Former England players and coaches Thursday hailed Andrew Flintoff as one of the greatest players of his generation, a day after he announced his retirement from test cricket.
Flintoff, who's 31, says the strain of constantly coming back from injury has brought him to the decision.
Former allrounder Sir Ian Botham says Flintoff showed he was the one of the greatest all-rounders in 2005 when England defeated Australia to regain the Ashes for the first time in 18 years.
But he says Flintoff's decision to walk away from Test cricket at the end of the current Ashes series isn't surprising and since 2005 his body has let him down and you can't keep shoving needles into a bloke and expect him to be fine."

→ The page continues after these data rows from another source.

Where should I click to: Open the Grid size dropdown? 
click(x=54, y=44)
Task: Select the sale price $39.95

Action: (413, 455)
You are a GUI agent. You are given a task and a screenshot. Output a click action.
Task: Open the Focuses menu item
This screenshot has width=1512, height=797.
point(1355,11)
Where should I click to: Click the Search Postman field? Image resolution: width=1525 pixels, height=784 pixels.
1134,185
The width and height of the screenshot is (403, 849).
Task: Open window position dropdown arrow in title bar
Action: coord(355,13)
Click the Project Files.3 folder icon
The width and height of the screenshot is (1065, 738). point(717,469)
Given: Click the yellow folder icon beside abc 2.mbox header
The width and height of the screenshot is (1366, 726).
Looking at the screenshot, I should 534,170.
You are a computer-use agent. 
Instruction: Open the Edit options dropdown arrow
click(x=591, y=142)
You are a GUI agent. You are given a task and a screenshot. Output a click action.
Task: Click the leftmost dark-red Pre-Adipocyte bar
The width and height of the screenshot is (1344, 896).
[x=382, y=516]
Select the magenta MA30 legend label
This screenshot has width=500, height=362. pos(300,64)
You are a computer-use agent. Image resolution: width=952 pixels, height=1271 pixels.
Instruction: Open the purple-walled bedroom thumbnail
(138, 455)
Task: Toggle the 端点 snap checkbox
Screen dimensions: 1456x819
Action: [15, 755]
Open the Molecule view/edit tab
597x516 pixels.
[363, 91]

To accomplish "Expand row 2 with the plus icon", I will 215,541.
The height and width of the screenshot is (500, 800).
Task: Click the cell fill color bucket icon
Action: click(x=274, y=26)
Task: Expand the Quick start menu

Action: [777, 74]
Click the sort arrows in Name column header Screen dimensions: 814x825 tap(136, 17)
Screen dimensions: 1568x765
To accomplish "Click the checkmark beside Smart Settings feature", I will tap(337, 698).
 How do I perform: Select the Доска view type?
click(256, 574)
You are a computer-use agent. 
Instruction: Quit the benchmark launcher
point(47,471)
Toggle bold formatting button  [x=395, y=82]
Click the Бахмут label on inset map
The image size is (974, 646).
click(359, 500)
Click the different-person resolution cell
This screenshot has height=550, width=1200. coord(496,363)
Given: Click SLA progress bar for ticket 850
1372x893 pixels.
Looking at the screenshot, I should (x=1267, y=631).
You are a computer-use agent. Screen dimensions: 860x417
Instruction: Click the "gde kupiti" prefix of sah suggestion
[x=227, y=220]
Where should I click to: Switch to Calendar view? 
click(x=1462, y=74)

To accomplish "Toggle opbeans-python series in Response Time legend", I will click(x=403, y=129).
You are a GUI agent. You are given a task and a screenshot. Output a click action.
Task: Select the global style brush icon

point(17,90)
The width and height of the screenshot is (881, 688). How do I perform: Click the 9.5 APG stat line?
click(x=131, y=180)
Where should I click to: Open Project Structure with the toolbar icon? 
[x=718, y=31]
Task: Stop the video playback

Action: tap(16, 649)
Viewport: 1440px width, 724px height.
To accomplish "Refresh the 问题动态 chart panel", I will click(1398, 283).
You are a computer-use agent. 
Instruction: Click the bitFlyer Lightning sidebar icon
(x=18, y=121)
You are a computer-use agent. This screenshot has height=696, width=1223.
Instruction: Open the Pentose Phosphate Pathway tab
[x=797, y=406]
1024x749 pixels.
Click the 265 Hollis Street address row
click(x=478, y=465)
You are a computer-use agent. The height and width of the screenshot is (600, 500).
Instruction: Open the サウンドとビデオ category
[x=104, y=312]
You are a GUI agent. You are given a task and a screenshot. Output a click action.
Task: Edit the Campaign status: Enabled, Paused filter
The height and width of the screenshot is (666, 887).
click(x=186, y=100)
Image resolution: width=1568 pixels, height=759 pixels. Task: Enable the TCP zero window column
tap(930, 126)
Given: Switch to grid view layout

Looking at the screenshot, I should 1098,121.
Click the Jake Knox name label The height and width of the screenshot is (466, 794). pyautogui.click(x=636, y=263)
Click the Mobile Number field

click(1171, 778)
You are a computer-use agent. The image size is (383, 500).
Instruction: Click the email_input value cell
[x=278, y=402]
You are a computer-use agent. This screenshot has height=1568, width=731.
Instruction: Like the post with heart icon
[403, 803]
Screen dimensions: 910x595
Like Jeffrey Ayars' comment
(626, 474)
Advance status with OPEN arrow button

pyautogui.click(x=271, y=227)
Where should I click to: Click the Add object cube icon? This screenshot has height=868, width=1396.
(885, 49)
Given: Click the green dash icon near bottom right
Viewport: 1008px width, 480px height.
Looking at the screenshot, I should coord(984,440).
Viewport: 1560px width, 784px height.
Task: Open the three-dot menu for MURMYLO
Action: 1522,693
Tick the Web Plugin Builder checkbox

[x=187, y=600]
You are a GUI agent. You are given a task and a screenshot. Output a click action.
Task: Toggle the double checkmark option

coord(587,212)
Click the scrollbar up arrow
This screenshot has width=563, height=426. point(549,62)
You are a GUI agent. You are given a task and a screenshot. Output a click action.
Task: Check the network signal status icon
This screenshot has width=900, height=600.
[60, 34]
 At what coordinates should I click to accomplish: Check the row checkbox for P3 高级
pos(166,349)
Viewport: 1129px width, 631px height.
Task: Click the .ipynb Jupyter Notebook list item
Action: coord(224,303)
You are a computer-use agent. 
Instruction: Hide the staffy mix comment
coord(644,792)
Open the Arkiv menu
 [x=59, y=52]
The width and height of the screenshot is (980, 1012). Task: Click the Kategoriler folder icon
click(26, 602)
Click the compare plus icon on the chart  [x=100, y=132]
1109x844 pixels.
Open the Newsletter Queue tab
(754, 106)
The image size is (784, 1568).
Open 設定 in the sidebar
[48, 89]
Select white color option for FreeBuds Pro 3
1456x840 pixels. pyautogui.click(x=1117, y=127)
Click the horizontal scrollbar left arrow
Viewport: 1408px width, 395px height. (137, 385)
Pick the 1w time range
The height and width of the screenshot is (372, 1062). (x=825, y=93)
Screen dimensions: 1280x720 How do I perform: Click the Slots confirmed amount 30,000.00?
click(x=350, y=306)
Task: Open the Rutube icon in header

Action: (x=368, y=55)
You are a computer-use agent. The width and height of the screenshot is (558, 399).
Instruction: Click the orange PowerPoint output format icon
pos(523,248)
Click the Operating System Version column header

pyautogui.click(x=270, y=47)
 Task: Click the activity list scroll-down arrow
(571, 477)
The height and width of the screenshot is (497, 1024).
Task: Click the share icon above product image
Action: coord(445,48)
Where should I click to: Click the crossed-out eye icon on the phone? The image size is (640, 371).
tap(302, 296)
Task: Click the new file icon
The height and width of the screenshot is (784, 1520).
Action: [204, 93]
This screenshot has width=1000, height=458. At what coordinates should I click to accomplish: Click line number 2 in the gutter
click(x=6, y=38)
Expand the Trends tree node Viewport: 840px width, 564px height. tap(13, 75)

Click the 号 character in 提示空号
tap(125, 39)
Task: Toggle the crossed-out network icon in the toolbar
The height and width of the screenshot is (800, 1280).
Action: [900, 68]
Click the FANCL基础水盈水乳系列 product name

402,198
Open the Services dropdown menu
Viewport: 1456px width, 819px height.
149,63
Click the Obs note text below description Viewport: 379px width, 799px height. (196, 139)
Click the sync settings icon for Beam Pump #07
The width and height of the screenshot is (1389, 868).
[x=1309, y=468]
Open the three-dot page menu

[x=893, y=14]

Flintoff has suffered a series of injuries that have blighted his career and he now has to overcome a knee problem if he wants to play in the second Ashes Test starting tonight.
Michael Vaughan said Flintoff caused him to have more management meetings than anybody else during his time as England captain.
But the match turning, series-winning performances that he put in more than outweighed the odd difficulty he caused, Vaughan wrote in the Daily Telegraph.
Flintoff was dropped from the England team to face Canada at the World Cup in 2007, and stripped of the vice-captaincy, after staying out late drinking and riding a pedalo in the early hours.
Ex-England coach Duncan Fletcher wrote in the Guardian newspaper that Flintoff's injuries after 2005 meant he plateaued as a force at the international level.